We confirmed robust transcription of mir-iab-4 sense and antisense precursors by in situ hybridization to Drosophila embryos (Fig. 1C). Both transcripts were detected in abdominal segments in the posterior part of the embryo, but intriguingly in nonoverlapping domains. As described previously (Bae et al. 2002; Ronshaugen et al. 2005), mir-iab-4 sense was expressed highly in abdominal segments A5–A7, showing modulation in levels within the segments: abdominal-A (abd-A)-expressing cells (Fig. 1D; Karch et al. 1990; Macias et al. 1990) appeared to have more mir-iab-4, whereas Ultrabithorax (Ubx)-positive cells appeared to have little or none (Fig. 1D; Ronshaugen et al. 2005). In contrast, mir-iab-4AS transcription was detected in the segments A8 and A9, where Abdominal-B (Abd-B) is known to be expressed (Fig. 1C; Yoder and Carroll 2006). Primary transcripts for mir-iab-4 and mir-iab-4AS were also detected by strand-specific RT–PCR in larvae, pupae, and male and female adult flies (Supplemental Fig. S1), suggesting that both miRNAs are expressed throughout fly development.

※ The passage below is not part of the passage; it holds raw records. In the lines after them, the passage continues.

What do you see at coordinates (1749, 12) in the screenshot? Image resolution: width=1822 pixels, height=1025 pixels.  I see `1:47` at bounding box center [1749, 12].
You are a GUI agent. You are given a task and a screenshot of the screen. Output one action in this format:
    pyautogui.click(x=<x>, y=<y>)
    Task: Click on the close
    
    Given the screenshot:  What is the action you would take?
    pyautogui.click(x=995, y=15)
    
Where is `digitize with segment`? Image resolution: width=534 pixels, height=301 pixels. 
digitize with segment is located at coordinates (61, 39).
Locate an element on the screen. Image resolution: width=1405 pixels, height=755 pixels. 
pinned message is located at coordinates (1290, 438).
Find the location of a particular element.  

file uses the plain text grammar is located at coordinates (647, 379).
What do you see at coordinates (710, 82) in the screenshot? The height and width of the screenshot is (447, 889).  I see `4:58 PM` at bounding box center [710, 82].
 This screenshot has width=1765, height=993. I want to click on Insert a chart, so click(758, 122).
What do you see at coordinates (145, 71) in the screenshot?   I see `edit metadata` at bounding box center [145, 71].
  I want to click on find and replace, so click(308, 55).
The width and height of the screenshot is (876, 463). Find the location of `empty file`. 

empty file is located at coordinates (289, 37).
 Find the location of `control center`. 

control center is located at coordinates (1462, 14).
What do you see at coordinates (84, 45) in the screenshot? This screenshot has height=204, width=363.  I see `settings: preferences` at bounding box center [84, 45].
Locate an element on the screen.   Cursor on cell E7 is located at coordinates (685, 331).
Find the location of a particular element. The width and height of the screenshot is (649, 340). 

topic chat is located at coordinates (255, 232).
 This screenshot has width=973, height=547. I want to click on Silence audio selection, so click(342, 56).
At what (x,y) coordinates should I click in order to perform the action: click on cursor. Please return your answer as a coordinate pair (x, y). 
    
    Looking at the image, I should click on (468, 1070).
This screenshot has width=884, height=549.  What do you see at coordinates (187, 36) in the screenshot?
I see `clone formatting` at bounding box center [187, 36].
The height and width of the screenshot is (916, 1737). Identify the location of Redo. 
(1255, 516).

To assess the possible biological roles of the two iab-4 miRNAs, we examined fly genes for potential target sites by searching for conserved matches to the seed region of the miRNAs (Lewis et al. 2005). We found highly conserved target sites for miR-iab-4AS in the 3′ untranslated regions (UTRs) of several Hox genes that are proximal to the iab-4 locus and are expressed in the neighboring more anterior embryonic segments: abd-A, Ubx, and Antennapedia (Antp) have four, five, and two seed sites, respectively, most of which are conserved across 12 Drosophila species that diverged 40 million years ago (Fig. 2A; Supplemental Fig. S2; Drosophila 12 Genomes Consortium 2007; Stark et al. 2007a). More than two highly conserved sites for one miRNA is exceptional for fly 3′ UTRs, placing these messages among the most confidently predicted miRNA targets and suggesting that they might be particularly responsive to the presence of the miRNA. The strong predicted targeting of proximal Hox genes was reminiscent of previously characterized miR-iab-4 targeting of Ubx in flies and miR-196 targeting of HoxB8 in vertebrates (Mansfield et al. 2004; Yekta et al. 2004; Hornstein et al. 2005; Ronshaugen et al. 2005).

Figure 2.

Figure 2.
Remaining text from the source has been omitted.